[Saved data entries]
▼▼▼

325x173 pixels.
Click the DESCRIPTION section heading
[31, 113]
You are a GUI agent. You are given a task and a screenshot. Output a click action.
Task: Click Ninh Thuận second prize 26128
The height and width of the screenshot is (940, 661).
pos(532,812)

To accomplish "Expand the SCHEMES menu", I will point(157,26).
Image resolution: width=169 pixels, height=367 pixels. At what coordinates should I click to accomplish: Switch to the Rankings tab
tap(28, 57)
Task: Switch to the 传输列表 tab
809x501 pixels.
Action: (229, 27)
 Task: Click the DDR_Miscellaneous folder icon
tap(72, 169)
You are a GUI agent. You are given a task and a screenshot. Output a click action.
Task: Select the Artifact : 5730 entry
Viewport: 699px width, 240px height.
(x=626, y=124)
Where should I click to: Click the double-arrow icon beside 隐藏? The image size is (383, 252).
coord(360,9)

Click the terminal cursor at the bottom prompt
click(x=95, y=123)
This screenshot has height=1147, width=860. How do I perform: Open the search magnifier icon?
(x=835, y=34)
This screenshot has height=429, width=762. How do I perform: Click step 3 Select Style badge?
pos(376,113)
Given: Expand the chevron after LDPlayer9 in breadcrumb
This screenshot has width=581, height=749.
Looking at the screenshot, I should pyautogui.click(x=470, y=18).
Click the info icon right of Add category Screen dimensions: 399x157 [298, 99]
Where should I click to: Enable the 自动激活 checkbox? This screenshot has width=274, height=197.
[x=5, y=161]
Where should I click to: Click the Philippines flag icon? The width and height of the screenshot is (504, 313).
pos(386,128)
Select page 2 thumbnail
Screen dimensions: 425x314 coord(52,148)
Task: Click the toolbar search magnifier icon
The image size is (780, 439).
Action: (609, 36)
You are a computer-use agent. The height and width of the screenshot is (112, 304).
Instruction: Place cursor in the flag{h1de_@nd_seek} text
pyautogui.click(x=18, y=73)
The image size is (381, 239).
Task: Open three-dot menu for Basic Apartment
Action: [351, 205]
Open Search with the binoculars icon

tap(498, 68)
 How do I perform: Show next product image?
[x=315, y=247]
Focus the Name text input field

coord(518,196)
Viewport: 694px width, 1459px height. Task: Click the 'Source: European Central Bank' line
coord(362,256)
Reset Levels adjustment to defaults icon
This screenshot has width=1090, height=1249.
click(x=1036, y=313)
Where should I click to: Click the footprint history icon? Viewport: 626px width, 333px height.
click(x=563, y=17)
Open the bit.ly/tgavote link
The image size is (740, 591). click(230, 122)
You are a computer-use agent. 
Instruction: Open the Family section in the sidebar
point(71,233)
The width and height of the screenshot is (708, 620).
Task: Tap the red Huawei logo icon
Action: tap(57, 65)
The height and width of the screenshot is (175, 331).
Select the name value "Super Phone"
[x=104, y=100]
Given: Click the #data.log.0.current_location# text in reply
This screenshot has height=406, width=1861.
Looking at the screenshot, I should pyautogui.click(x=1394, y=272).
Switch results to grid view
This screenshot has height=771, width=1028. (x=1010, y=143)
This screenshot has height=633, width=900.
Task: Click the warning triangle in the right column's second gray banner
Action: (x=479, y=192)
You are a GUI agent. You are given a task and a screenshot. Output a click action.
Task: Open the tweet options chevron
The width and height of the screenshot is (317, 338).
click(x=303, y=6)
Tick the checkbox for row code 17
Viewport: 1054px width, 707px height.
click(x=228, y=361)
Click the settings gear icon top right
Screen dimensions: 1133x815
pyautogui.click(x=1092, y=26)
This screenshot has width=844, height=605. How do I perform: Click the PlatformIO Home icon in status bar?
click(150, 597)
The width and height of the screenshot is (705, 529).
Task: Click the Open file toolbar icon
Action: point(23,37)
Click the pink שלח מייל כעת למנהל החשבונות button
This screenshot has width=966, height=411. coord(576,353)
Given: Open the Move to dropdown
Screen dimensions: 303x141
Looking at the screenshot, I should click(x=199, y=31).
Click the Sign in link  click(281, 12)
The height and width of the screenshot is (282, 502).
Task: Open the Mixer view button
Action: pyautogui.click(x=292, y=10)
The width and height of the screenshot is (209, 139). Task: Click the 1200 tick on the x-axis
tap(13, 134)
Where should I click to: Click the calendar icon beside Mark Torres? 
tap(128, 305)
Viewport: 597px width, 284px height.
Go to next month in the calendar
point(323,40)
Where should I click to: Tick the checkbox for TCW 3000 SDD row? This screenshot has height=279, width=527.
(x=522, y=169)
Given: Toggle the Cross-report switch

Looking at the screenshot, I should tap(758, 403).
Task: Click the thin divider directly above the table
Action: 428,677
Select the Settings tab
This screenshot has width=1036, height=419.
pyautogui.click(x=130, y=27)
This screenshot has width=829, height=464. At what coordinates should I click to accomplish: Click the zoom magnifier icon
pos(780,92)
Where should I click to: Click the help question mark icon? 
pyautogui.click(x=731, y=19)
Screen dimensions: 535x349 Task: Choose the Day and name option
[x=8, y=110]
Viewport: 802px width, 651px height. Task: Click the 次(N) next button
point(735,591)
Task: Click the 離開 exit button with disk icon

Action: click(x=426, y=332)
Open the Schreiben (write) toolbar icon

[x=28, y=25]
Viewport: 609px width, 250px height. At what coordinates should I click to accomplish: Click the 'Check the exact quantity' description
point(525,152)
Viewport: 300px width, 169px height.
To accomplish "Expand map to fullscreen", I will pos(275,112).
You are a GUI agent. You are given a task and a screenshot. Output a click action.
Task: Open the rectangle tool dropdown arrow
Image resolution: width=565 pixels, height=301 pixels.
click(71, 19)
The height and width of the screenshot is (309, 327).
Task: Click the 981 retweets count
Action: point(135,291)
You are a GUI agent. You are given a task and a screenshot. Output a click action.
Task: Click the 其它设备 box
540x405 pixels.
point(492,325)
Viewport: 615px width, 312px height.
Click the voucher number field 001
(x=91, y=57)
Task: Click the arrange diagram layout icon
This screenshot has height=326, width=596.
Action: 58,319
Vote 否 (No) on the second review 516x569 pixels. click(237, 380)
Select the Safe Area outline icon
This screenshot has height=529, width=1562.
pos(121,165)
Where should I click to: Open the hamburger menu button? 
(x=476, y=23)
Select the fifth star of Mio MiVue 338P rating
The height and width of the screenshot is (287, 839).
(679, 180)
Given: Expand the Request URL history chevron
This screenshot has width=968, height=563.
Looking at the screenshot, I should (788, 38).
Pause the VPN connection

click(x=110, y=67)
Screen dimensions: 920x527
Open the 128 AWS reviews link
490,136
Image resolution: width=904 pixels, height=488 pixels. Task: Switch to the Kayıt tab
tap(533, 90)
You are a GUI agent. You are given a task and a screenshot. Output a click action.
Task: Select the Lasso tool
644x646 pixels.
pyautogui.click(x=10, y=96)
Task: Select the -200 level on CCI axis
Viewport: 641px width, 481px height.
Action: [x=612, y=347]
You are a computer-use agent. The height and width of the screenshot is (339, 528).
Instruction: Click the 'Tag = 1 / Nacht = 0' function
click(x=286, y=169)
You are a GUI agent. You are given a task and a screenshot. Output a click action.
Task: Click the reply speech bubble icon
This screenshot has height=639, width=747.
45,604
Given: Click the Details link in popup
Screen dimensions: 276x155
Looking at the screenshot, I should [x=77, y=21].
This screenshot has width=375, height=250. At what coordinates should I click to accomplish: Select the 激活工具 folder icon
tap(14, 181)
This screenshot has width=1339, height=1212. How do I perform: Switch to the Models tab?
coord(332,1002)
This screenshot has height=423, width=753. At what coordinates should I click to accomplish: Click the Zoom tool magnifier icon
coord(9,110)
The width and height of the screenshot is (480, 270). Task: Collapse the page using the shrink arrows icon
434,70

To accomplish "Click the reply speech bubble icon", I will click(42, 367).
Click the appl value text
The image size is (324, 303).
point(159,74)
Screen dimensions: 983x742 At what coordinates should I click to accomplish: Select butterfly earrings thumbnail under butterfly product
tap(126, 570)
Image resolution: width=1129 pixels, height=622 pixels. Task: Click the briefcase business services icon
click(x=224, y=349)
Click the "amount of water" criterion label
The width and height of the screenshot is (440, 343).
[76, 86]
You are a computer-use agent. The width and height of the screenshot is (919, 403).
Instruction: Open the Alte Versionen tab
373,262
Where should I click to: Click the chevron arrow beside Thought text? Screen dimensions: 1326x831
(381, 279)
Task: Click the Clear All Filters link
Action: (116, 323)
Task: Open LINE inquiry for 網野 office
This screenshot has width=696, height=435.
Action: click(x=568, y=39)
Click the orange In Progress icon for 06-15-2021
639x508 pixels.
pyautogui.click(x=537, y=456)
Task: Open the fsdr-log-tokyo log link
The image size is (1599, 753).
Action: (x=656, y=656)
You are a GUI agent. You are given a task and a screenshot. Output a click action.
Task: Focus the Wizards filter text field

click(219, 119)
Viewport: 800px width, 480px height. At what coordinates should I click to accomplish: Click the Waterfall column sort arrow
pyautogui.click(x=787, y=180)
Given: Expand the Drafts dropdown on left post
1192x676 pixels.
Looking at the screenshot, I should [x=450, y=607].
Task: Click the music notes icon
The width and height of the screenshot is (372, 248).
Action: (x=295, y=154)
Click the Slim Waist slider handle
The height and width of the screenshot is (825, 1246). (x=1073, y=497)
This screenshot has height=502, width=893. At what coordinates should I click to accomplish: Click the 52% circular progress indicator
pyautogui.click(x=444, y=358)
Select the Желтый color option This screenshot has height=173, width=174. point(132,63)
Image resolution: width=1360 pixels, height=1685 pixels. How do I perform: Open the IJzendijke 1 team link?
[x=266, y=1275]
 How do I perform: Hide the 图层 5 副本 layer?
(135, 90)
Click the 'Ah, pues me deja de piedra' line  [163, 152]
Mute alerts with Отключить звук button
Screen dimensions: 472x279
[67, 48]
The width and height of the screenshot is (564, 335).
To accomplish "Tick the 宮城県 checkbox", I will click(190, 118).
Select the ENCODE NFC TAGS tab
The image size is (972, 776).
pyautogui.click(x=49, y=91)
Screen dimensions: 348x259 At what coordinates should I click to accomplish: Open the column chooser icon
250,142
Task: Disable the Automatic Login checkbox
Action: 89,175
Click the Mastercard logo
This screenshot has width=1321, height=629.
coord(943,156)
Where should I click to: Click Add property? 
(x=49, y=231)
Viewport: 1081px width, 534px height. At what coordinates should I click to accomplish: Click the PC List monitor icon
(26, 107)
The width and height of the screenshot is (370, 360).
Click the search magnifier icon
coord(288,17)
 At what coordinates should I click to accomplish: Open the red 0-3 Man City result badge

▲▲▲

- Problem to solve:
Send back exactly the lines from the line with "The image size is (1599, 753)." through the end of the records.

- Output for this task:
The image size is (1599, 753).
Action: (x=656, y=656)
You are a GUI agent. You are given a task and a screenshot. Output a click action.
Task: Focus the Wizards filter text field

click(219, 119)
Viewport: 800px width, 480px height. At what coordinates should I click to accomplish: Click the Waterfall column sort arrow
pyautogui.click(x=787, y=180)
Given: Expand the Drafts dropdown on left post
1192x676 pixels.
Looking at the screenshot, I should [x=450, y=607].
Task: Click the music notes icon
The width and height of the screenshot is (372, 248).
Action: (x=295, y=154)
Click the Slim Waist slider handle
The height and width of the screenshot is (825, 1246). (x=1073, y=497)
This screenshot has height=502, width=893. At what coordinates should I click to accomplish: Click the 52% circular progress indicator
pyautogui.click(x=444, y=358)
Select the Желтый color option This screenshot has height=173, width=174. point(132,63)
Image resolution: width=1360 pixels, height=1685 pixels. How do I perform: Open the IJzendijke 1 team link?
[x=266, y=1275]
 How do I perform: Hide the 图层 5 副本 layer?
(135, 90)
Click the 'Ah, pues me deja de piedra' line  [163, 152]
Mute alerts with Отключить звук button
Screen dimensions: 472x279
[67, 48]
The width and height of the screenshot is (564, 335).
To accomplish "Tick the 宮城県 checkbox", I will click(190, 118).
Select the ENCODE NFC TAGS tab
The image size is (972, 776).
pyautogui.click(x=49, y=91)
Screen dimensions: 348x259 At what coordinates should I click to accomplish: Open the column chooser icon
250,142
Task: Disable the Automatic Login checkbox
Action: 89,175
Click the Mastercard logo
This screenshot has width=1321, height=629.
coord(943,156)
Where should I click to: Click Add property? 
(x=49, y=231)
Viewport: 1081px width, 534px height. At what coordinates should I click to accomplish: Click the PC List monitor icon
(26, 107)
The width and height of the screenshot is (370, 360).
Click the search magnifier icon
coord(288,17)
 At what coordinates should I click to accomplish: Open the red 0-3 Man City result badge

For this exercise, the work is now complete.